I don’t know whether it is better for large teams to work with centralized dependencies, but if you want to centralize dependencies, you’ll need harder-won expertise with Nx than I provide in this series. In this series, we’ll focus on the monorepo structure that works well with both Nx and Turborepo. We’ll also examine the use of the Syncpack tool to keep dependency versions consistent across a monorepo’s projects.

Why Use pnpm

It was much easier to choose a package manager, as among npm, yarn, and pnpm, only pnpm is proven to work efficiently with monorepos.

Yarn was originally created to address some of the shortcomings of npm, but npm largely caught up with yarn version 1. Yarn version 2 provides a new installation technique called “Plug’n’Play,” but its issues are still being worked out and it has not been widely adopted, so we won’t be considering yarn version 2. The community refers to yarn version 1 as “classic yarn.”

npm and classic yarn operate similarly. They store the dependencies of each project separately, placing them in per-project node_modules directories. If multiple projects of the monorepo depend on the same version of the same external package, the external package still gets installed multiple times, once in each project's node_modules directory.

In contrast, pnpm stores each version of each package only once within the root node_modules and uses symbolic links to reference them from the individual projects. This saves both disk space and computation time. pnpm's approach allows us to be fearlessly abundant with the creation of library workspaces. We don't have to worry about duplicate dependencies excessively consuming disk space, and having only one copy of each dependency saves us installation time too. Moreover, given that Nx and Turborepo cache build artifacts on a per-workspace basis, the more libraries we have, the less source that needs to be rebuilt on code changes, and the faster each build of the monorepo is.

pnpm may also be a good future-proofing choice because there are open discussions and an RFC proposing to have pnpm address the problem of inconsistencies in the versions of external packages.

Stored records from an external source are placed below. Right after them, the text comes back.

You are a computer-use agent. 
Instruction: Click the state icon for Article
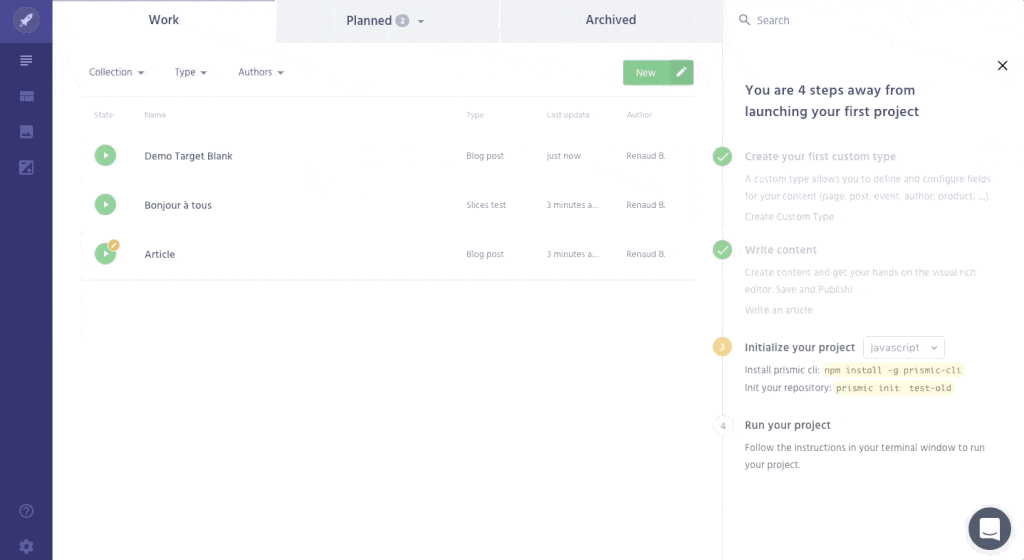105,254
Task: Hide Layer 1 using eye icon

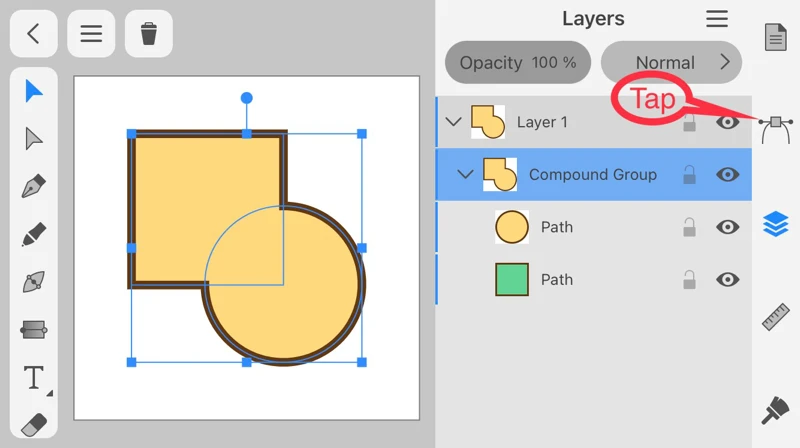Action: (728, 122)
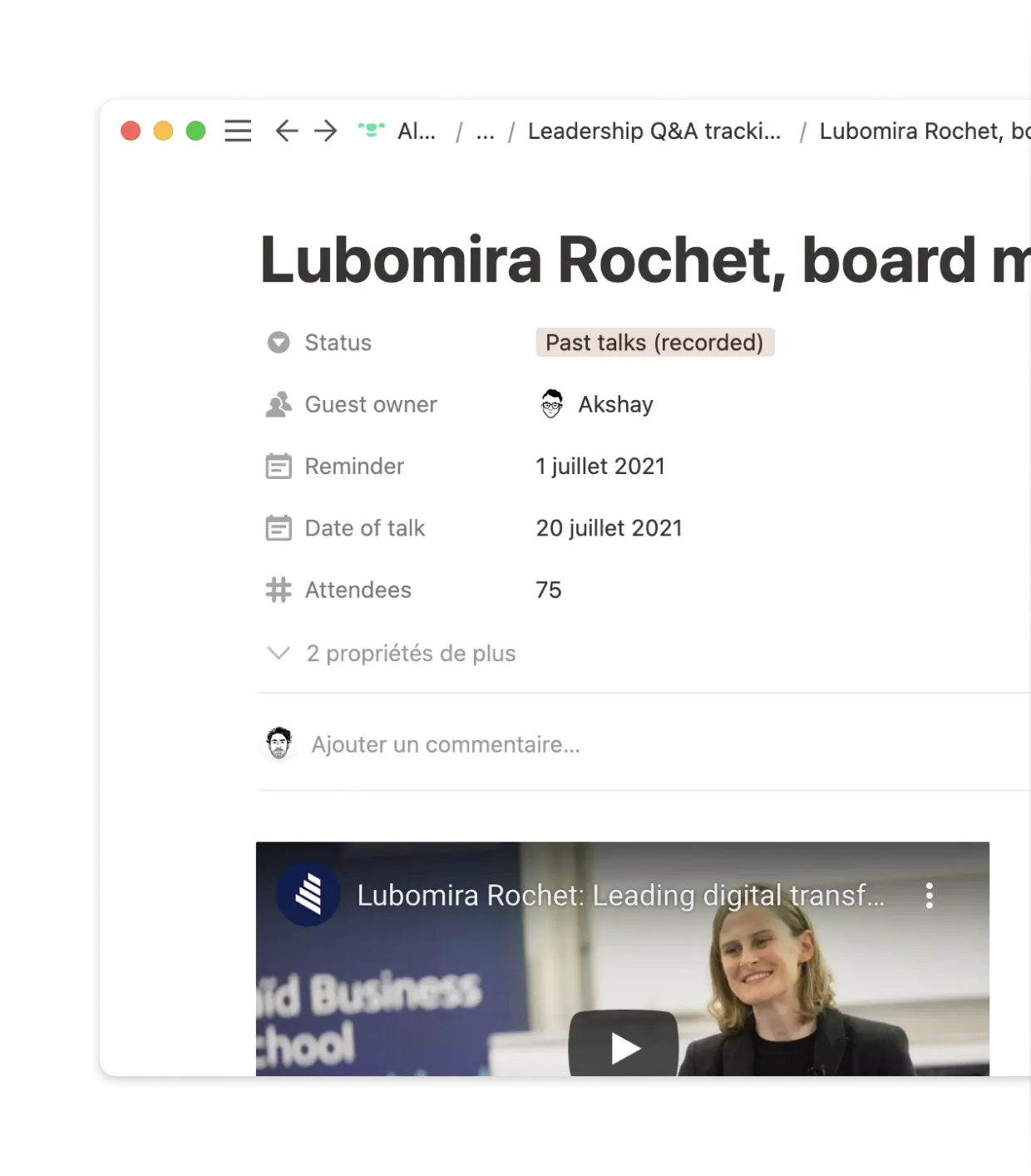Open the video's three-dot options menu
Image resolution: width=1031 pixels, height=1176 pixels.
(929, 896)
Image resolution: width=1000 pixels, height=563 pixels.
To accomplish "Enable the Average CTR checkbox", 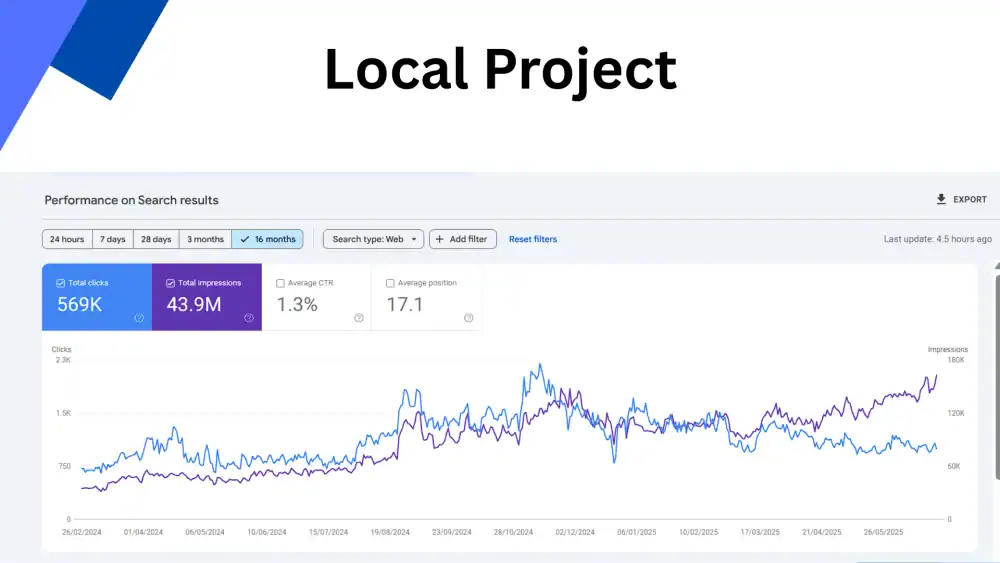I will pos(280,283).
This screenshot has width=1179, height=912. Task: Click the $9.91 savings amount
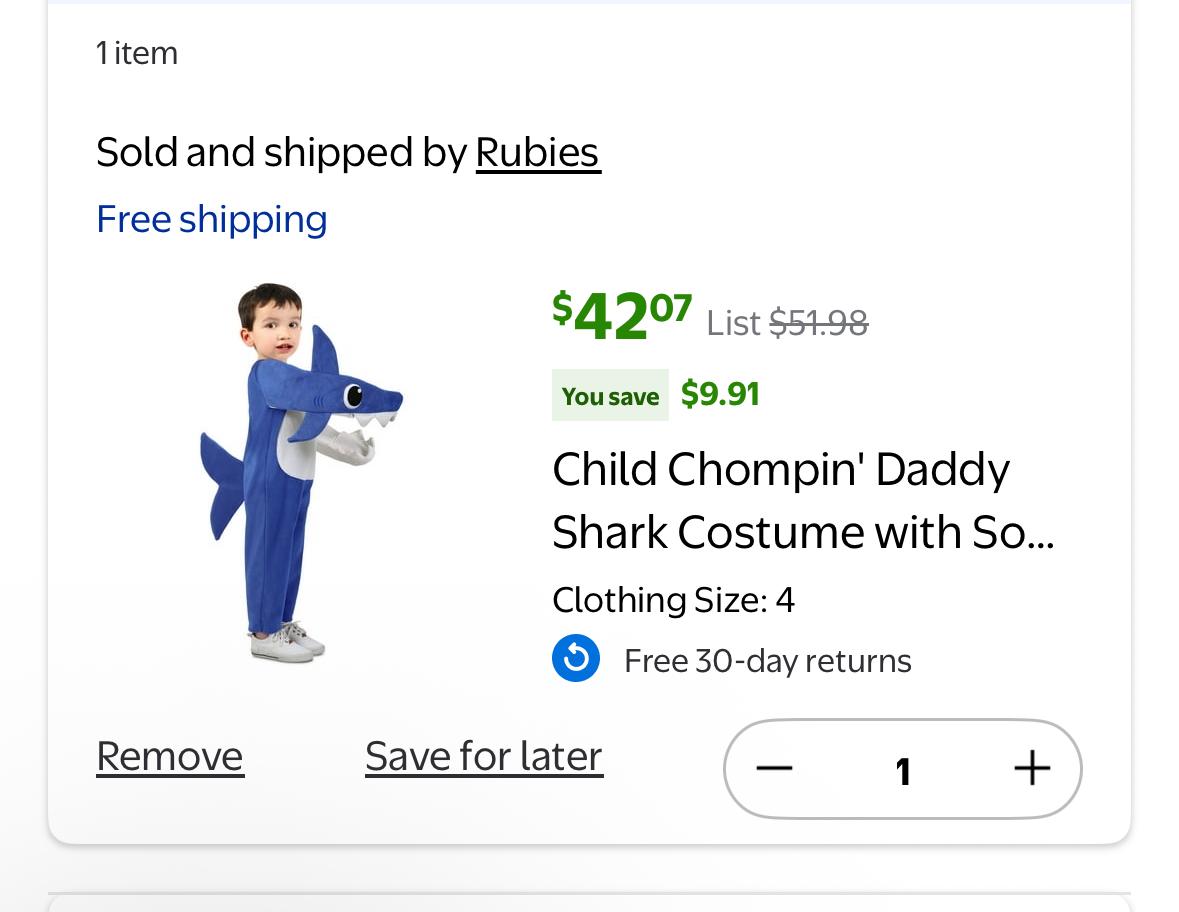click(x=720, y=394)
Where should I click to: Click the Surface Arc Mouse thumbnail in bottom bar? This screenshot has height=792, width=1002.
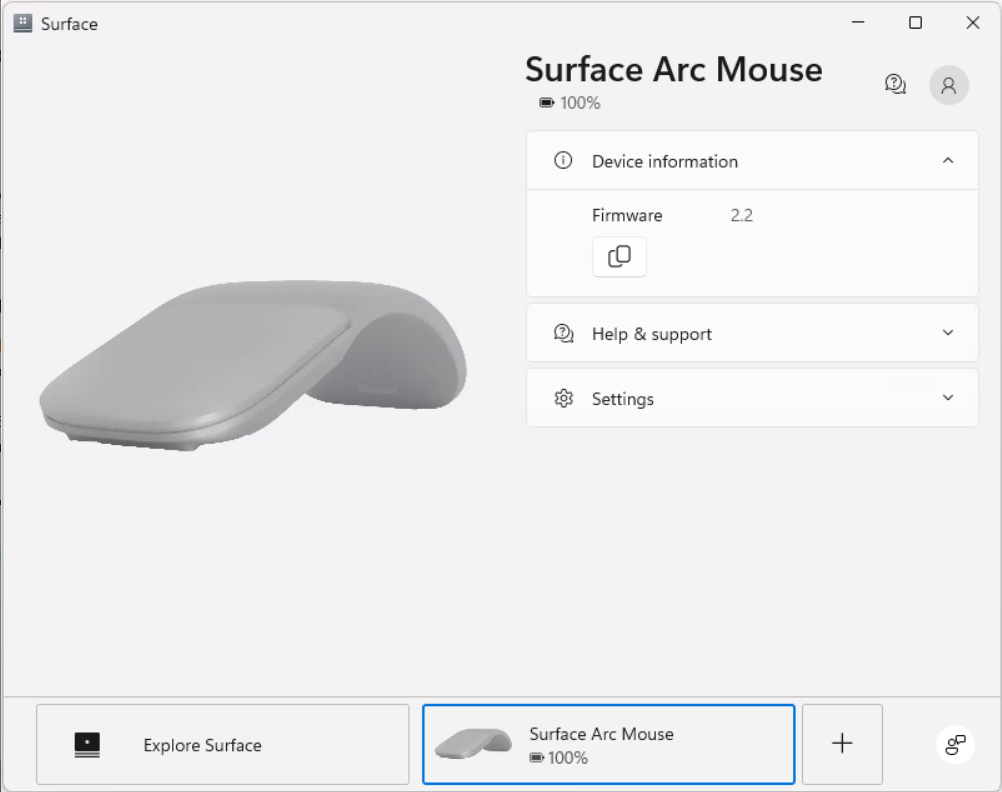473,744
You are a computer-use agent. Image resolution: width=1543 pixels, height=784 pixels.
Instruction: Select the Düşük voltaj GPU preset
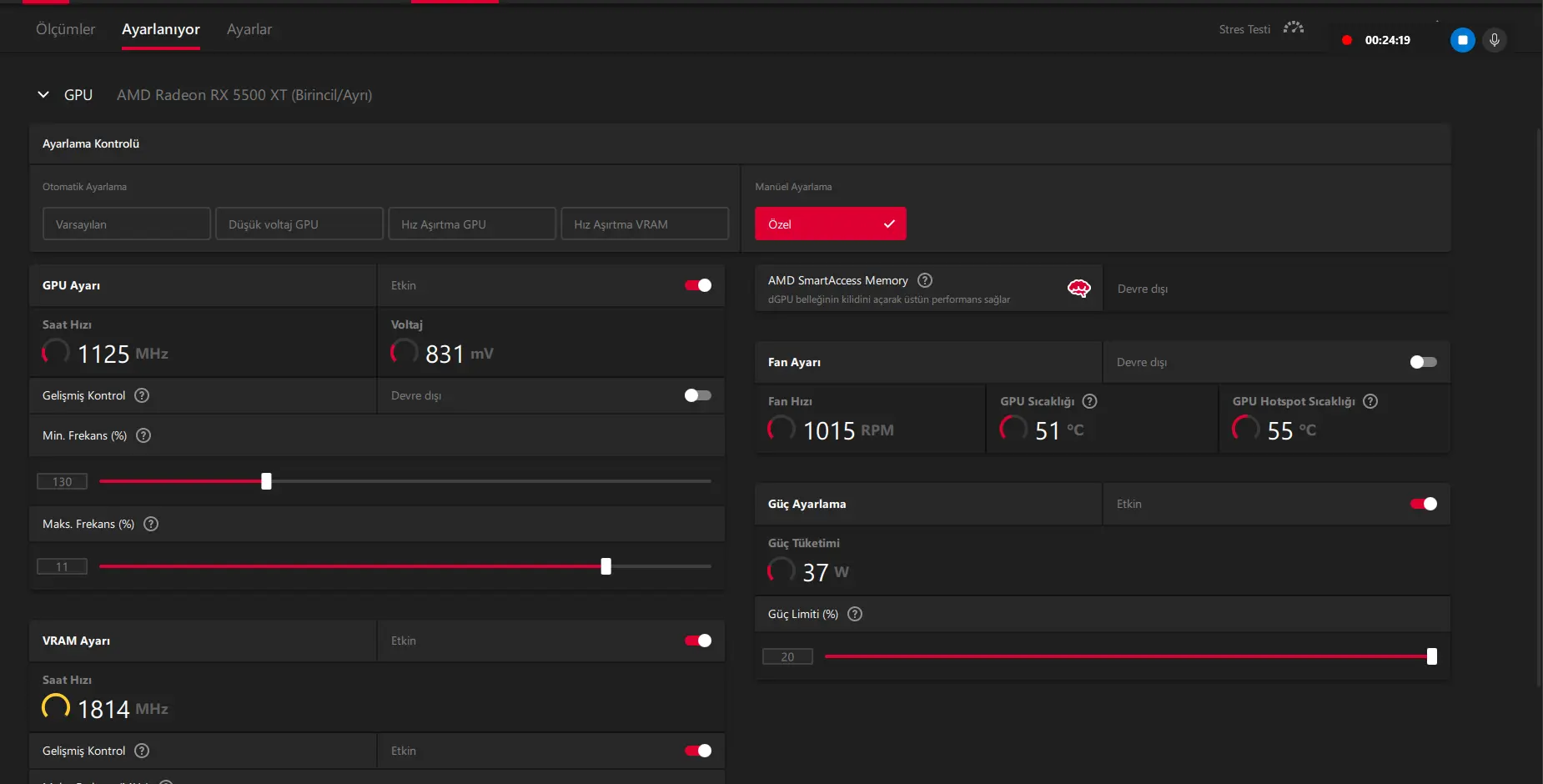pos(299,224)
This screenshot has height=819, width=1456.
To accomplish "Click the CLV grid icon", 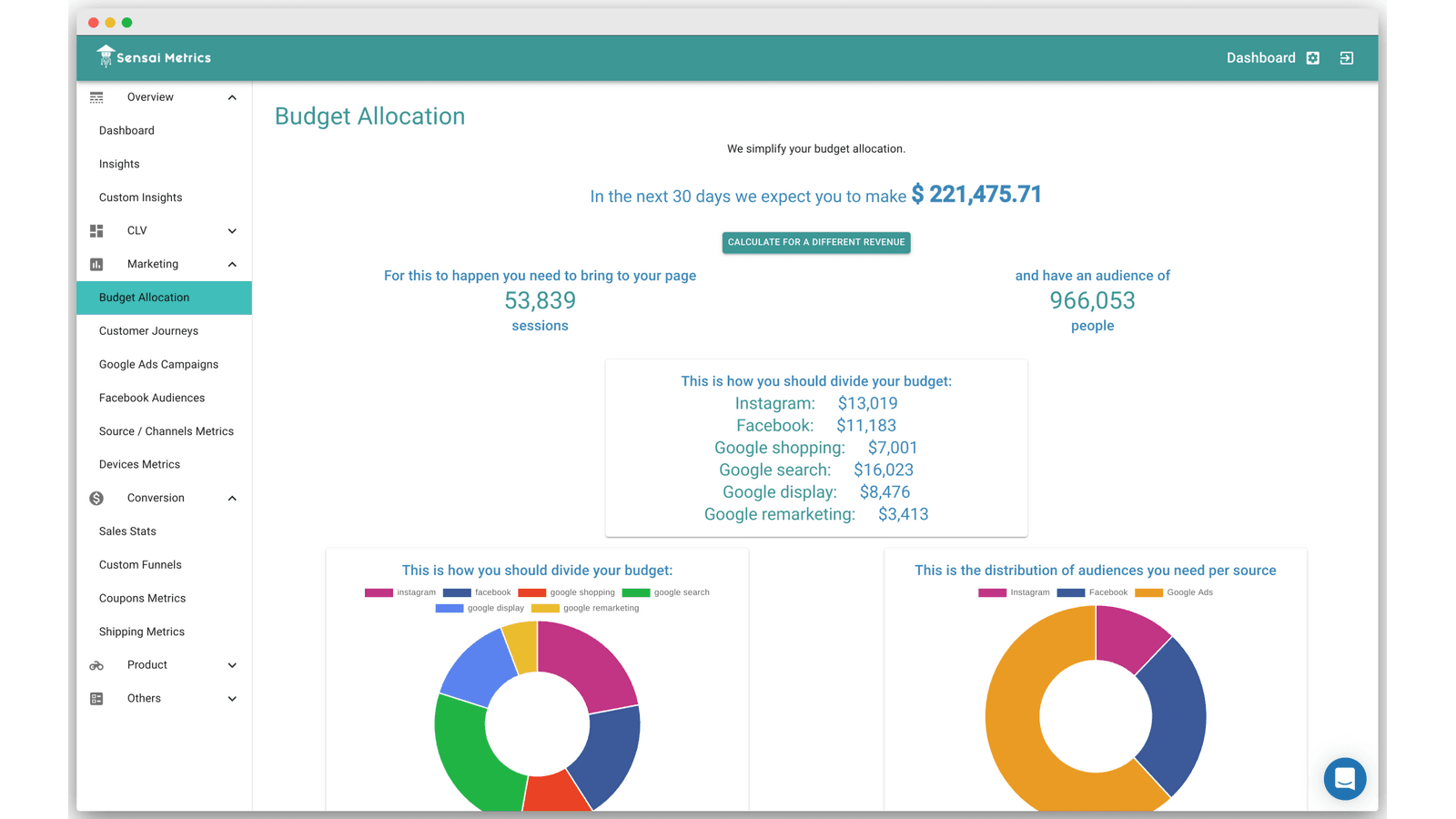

The Turborepo docs also recommend pnpm. For all of these reasons, this series focuses on the use of pnpm with monorepos. Fortunately, the syntax for pnpm commands is virtually identical to that of yarn, which itself is similar to npm, making pnpm easy to learn.

What Next?

That concludes our introduction. We’ve covered the problem of sharing code and configuration, introduced monorepos, and discussed pnpm, Nx, and Turborepo. We saw that we a monorepo can be compatible with both Nx and Turborepo by using project workspaces that each have its own package.json. pnpm improves the performance of dependency management and greatly reduces the disk space required, while Nx and Turborepo provide task coordination and build caching services, greatly speeding up the time required to build and test monorepo projects.

Now we’re ready to dive into the details of Nx, Turborepo, and pnpm. In Part 2: Creating a Monorepo, we’ll create and examine a monorepo, preparing us to be able to configure monorepos to suit specific needs.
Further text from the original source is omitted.